**Work request**
Please copy exactly the line containing "Click the brush size slider handle" and every line after it, through the last line of the records below, leaving out all pictures.

START Data extracts

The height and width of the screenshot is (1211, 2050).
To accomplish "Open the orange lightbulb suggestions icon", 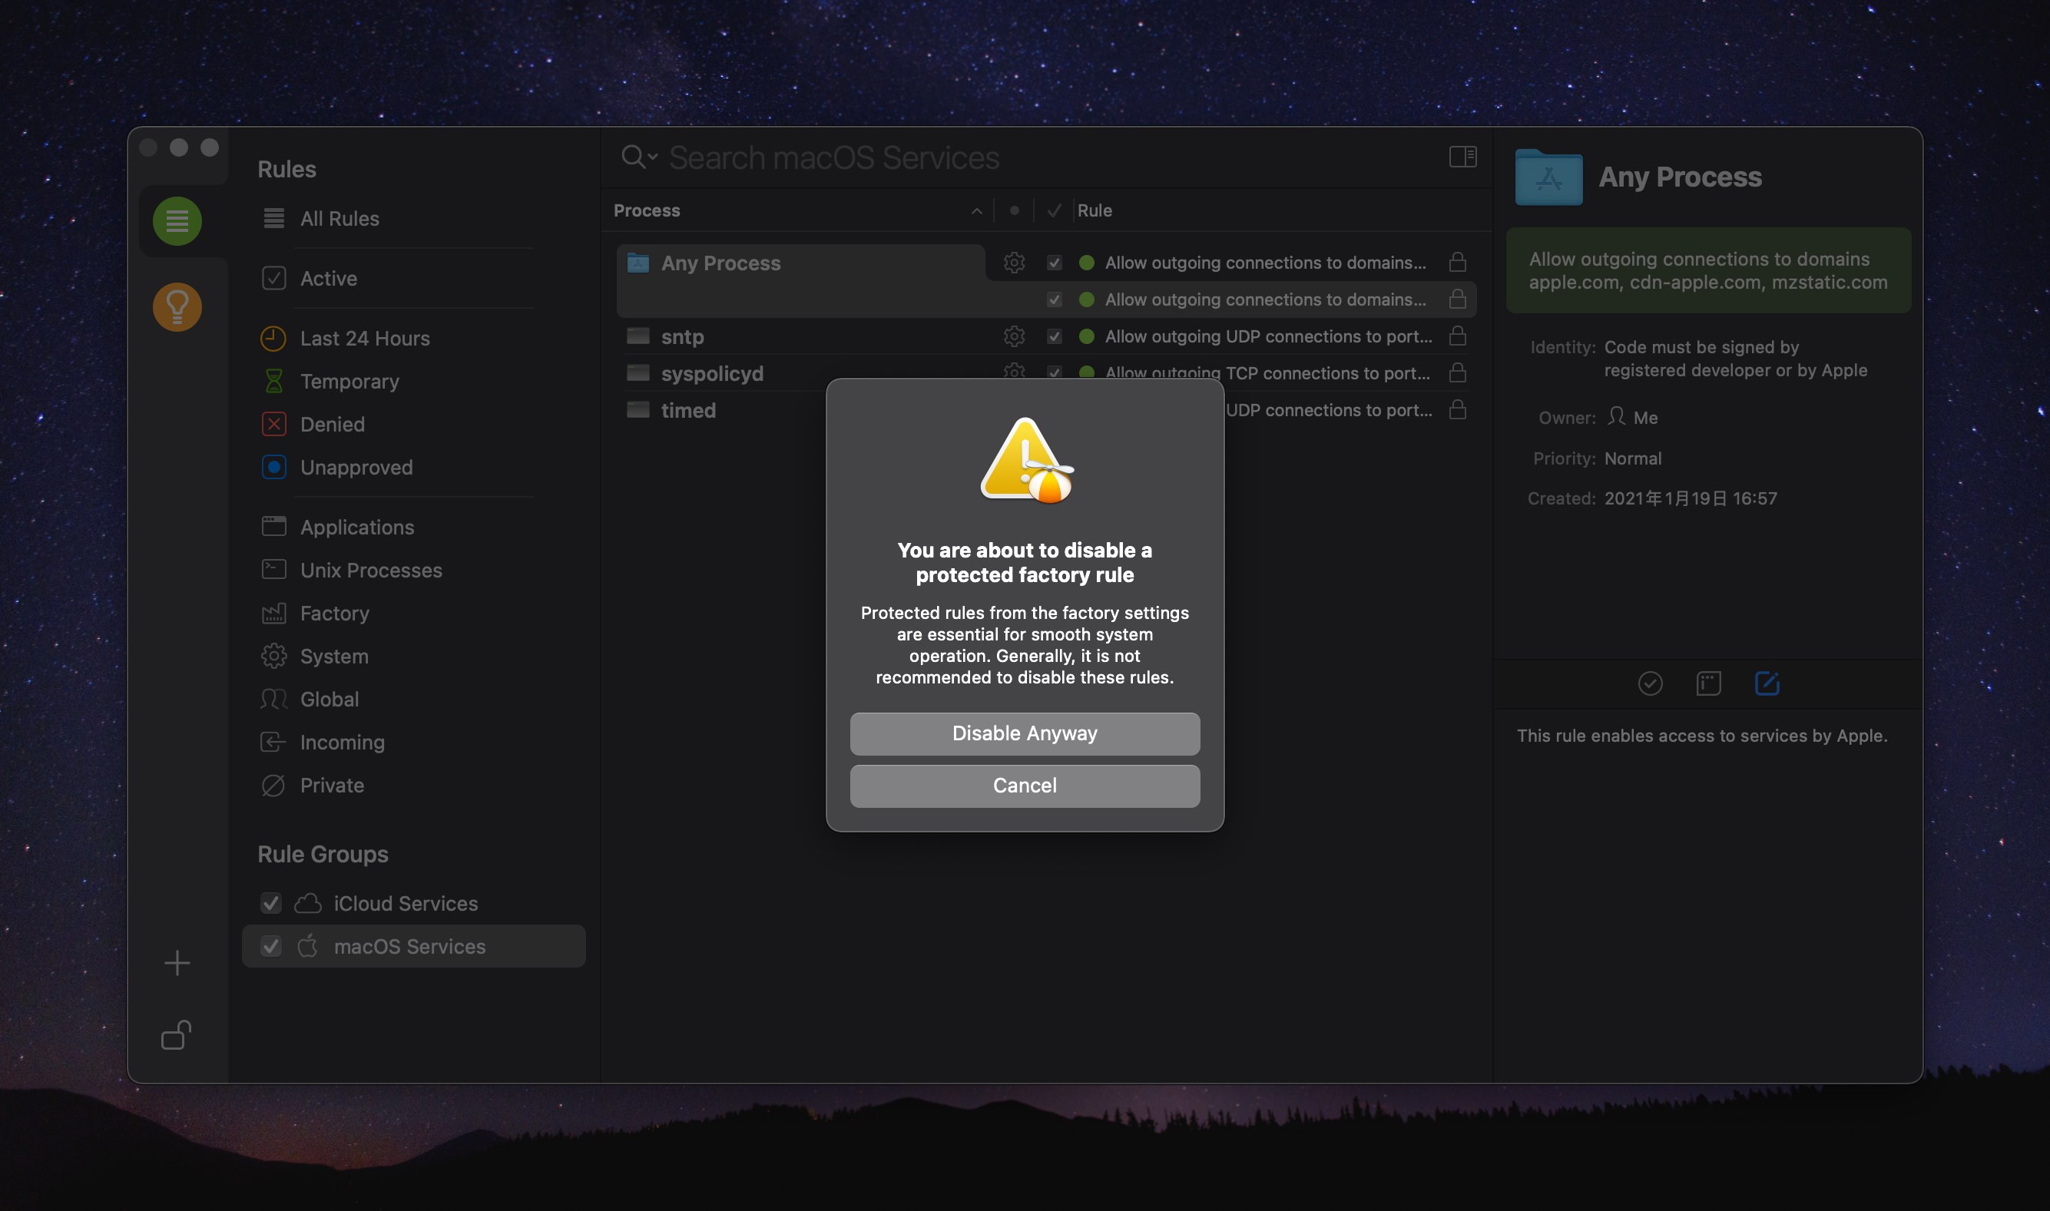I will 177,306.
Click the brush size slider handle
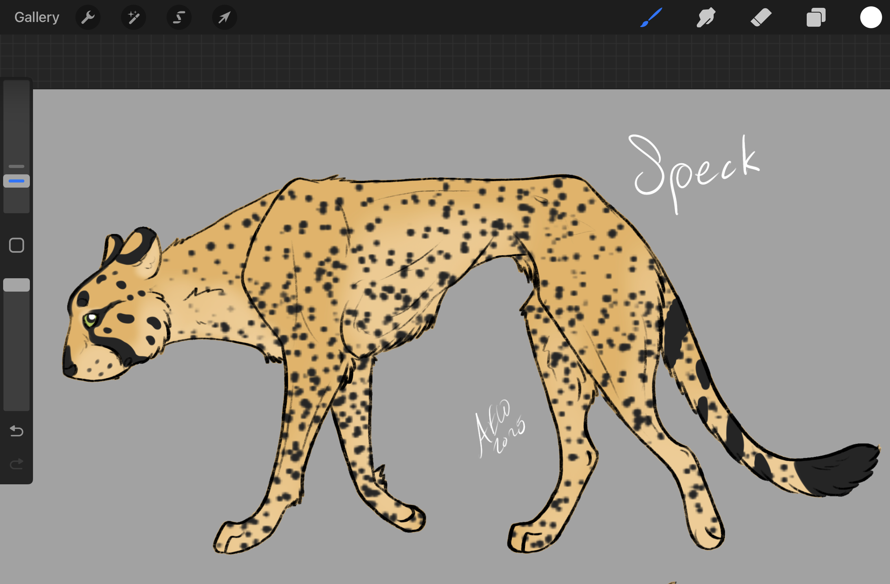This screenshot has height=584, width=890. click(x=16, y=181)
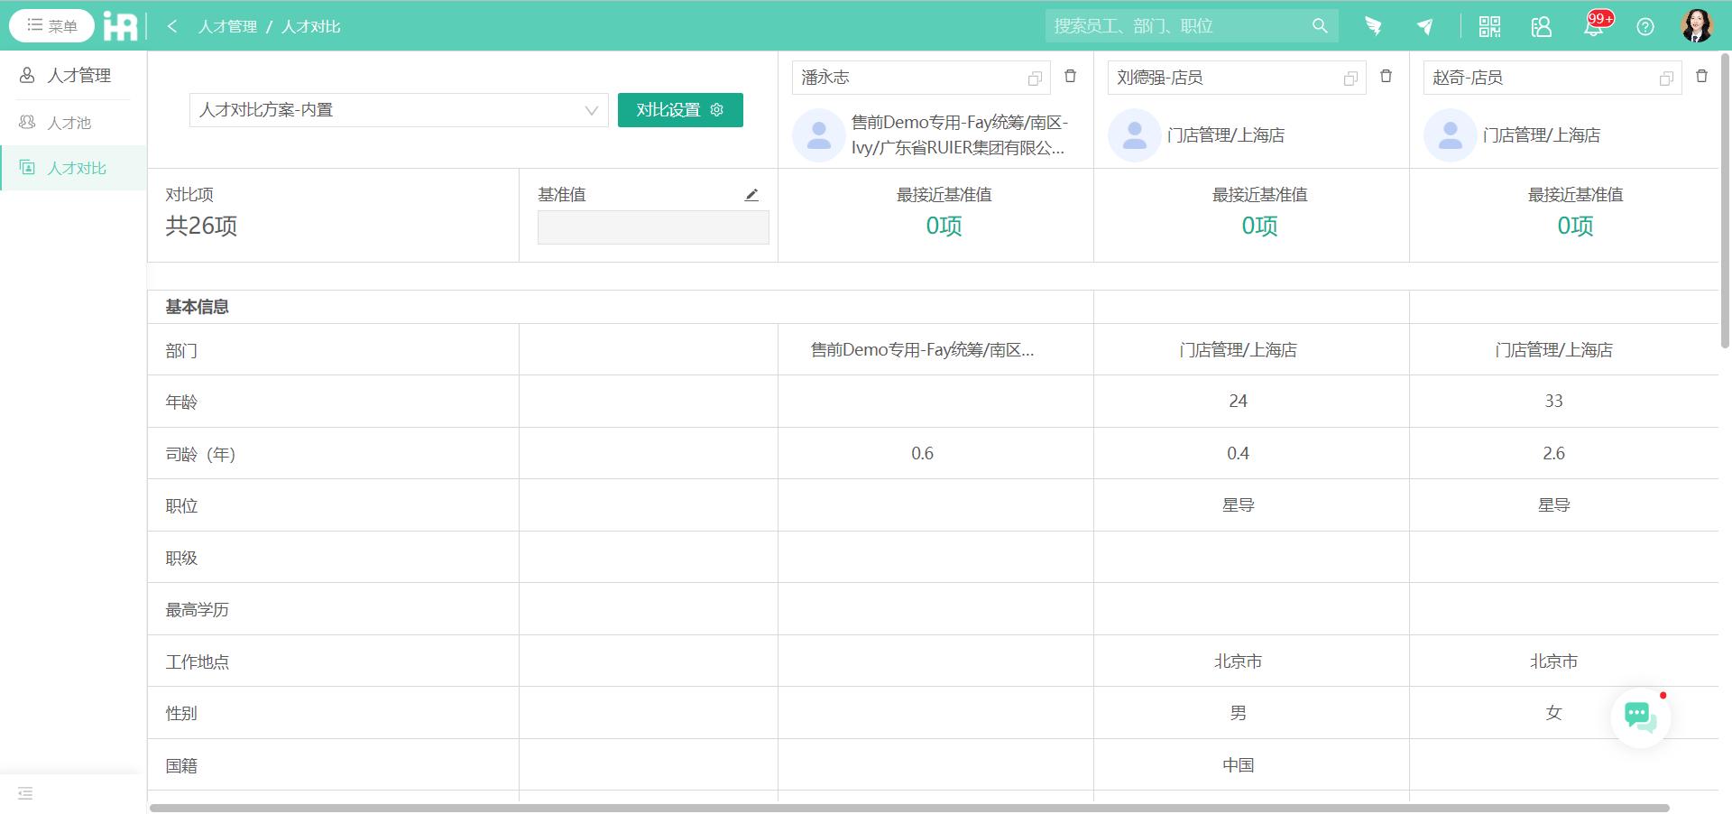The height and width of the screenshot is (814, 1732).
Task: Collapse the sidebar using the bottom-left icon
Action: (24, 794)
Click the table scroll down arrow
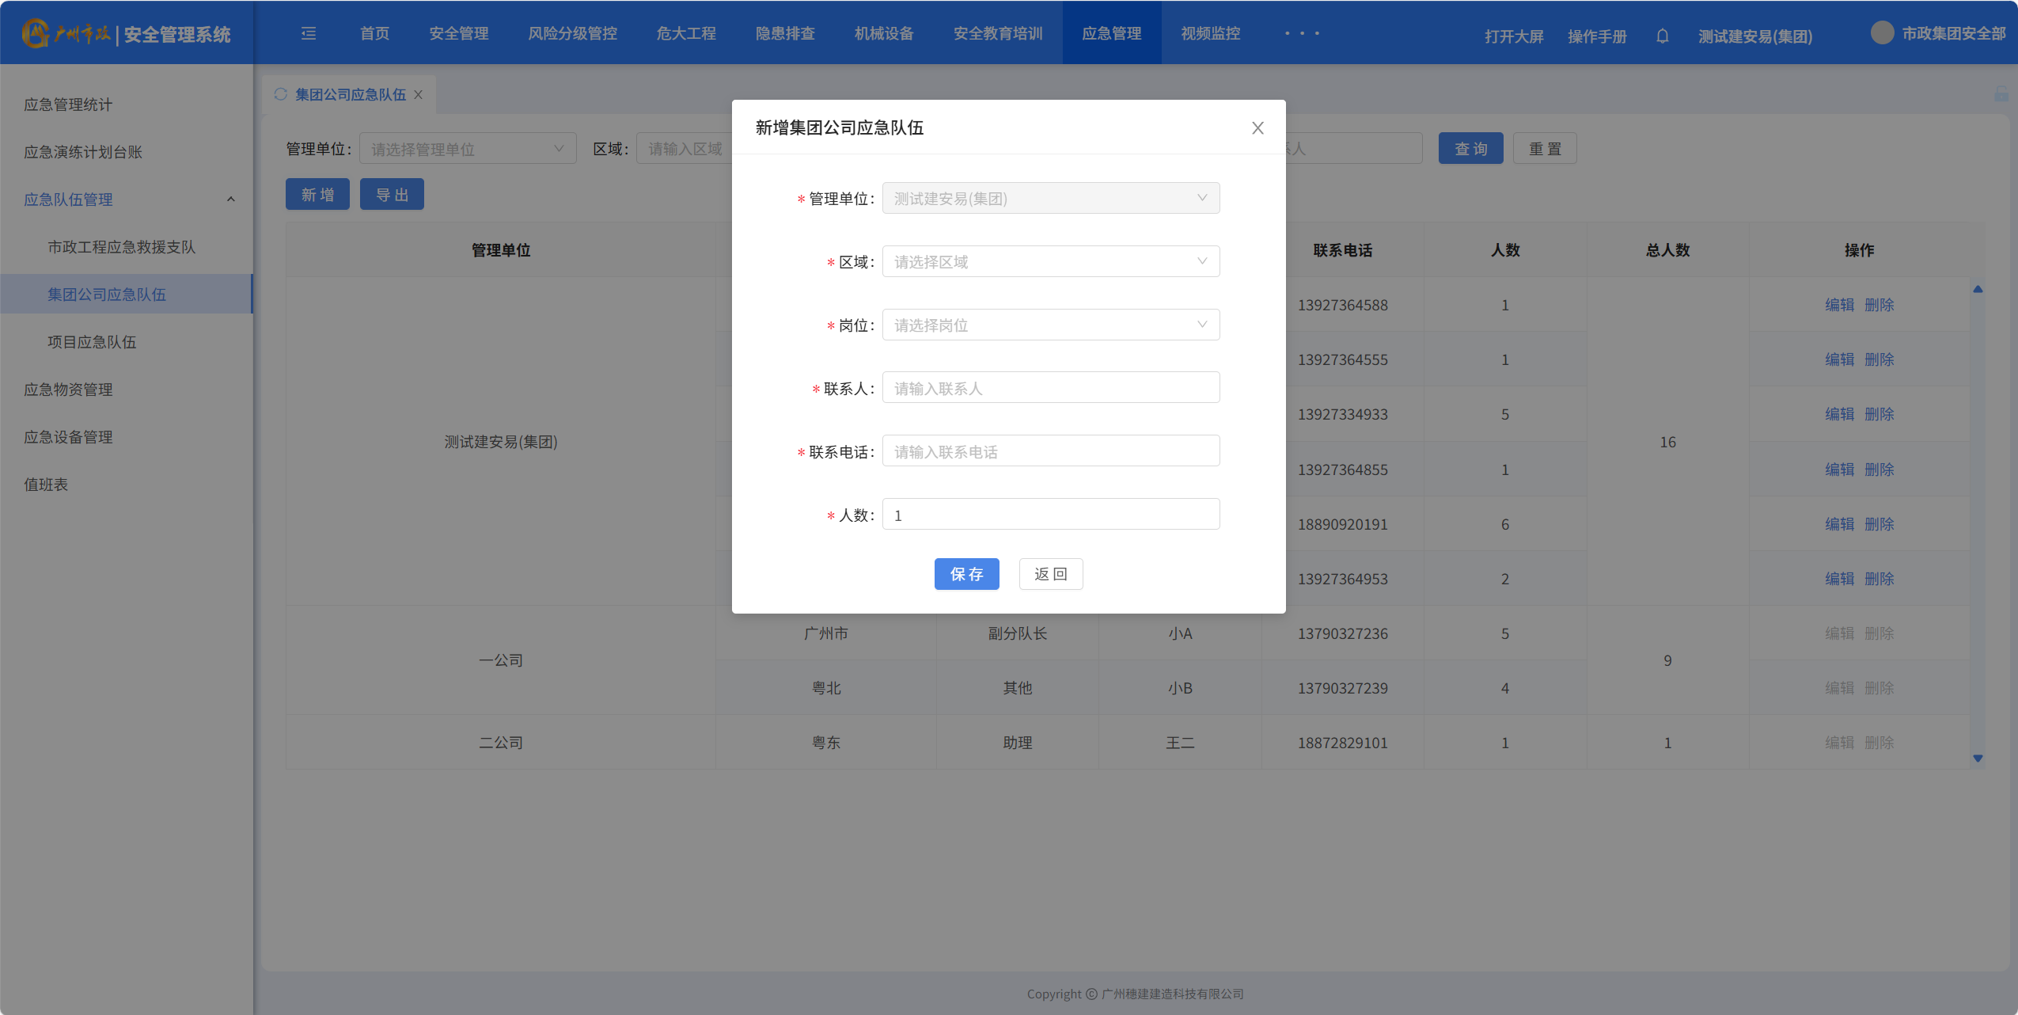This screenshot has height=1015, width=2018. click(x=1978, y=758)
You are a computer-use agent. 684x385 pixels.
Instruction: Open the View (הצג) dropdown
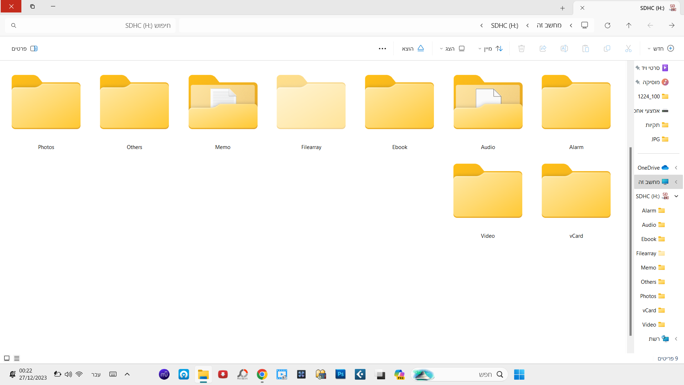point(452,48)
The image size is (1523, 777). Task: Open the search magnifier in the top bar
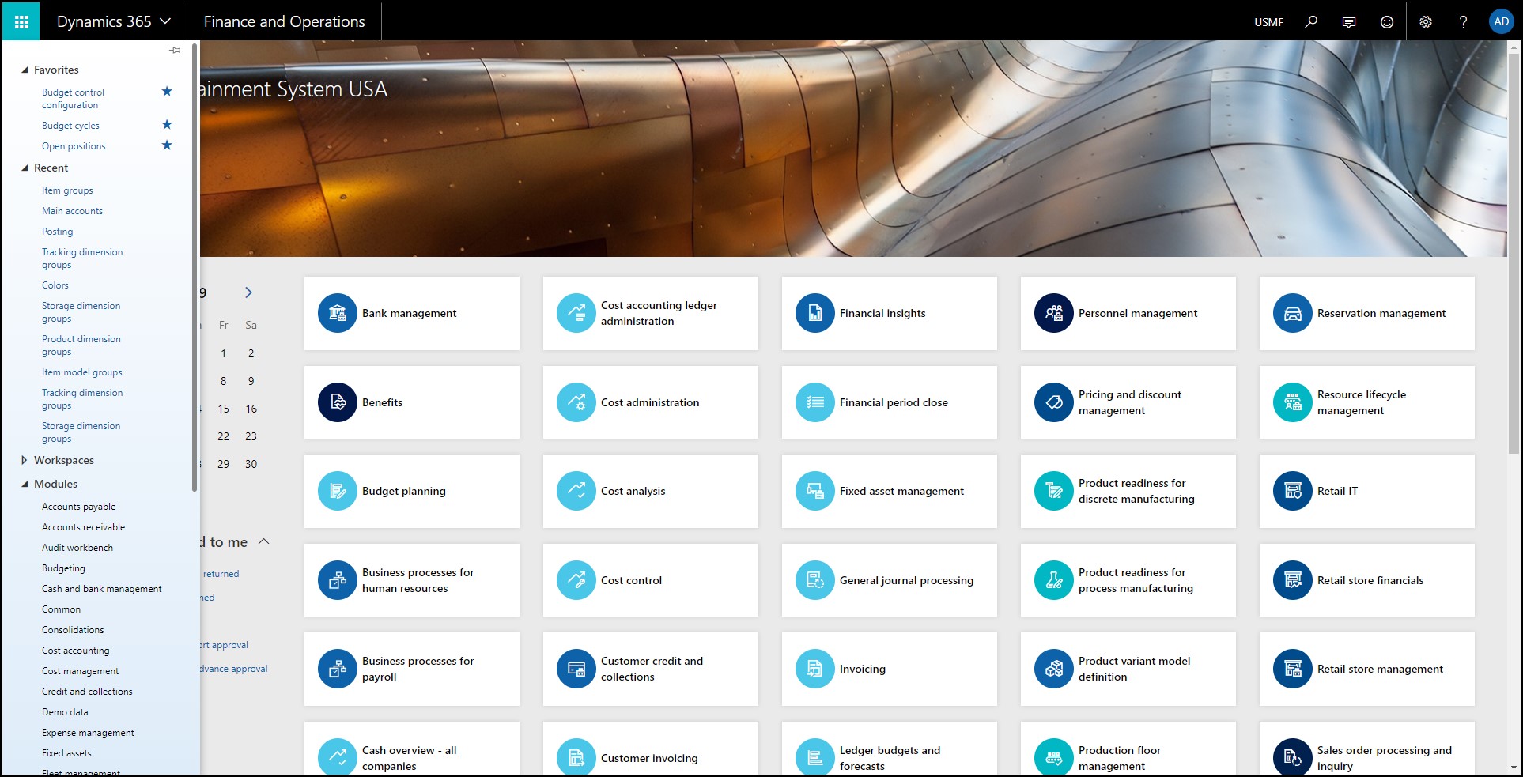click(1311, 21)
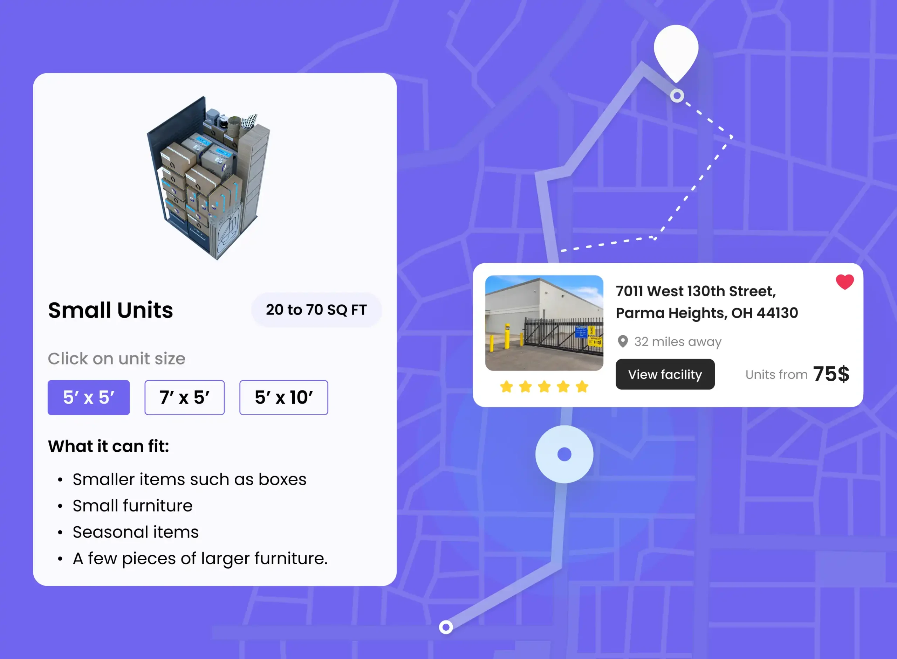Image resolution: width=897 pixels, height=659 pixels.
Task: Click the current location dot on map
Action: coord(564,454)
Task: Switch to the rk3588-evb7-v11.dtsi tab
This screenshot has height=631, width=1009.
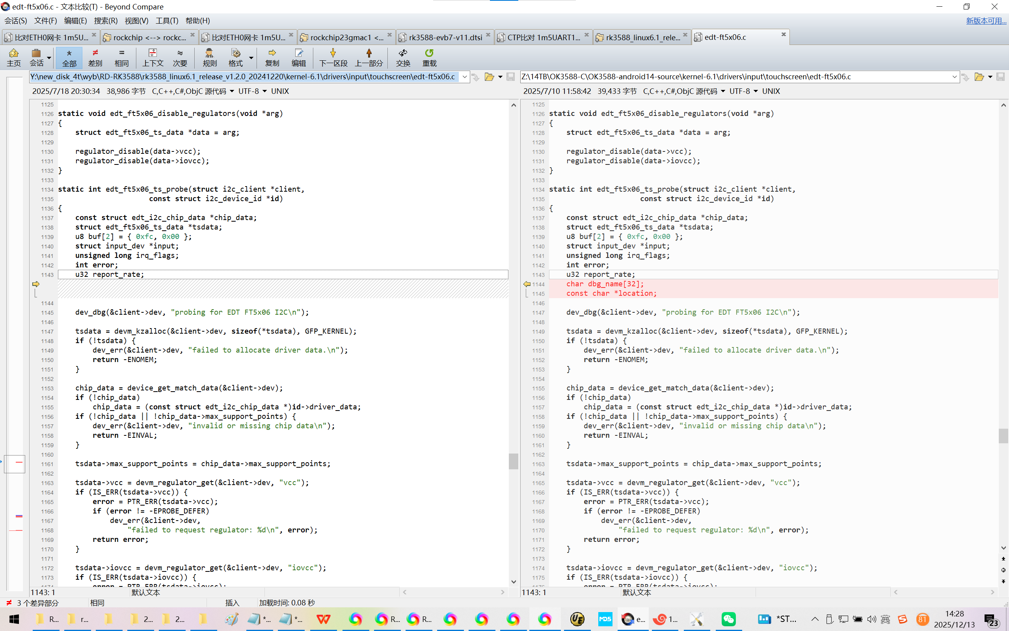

END Data extracts

**Result of this exercise**
Click the brush size slider handle
This screenshot has height=584, width=890. click(x=16, y=181)
The height and width of the screenshot is (814, 1732).
Task: Collapse the sidebar using the bottom-left icon
Action: (24, 794)
Click the table scroll down arrow
This screenshot has height=1015, width=2018. click(x=1978, y=758)
You are a computer-use agent. 684x385 pixels.
Instruction: Open the View (הצג) dropdown
point(452,48)
The image size is (1523, 777). Task: Open the search magnifier in the top bar
click(1311, 21)
Image resolution: width=897 pixels, height=659 pixels.
Task: Click the current location dot on map
Action: coord(564,454)
Task: Switch to the rk3588-evb7-v11.dtsi tab
This screenshot has height=631, width=1009.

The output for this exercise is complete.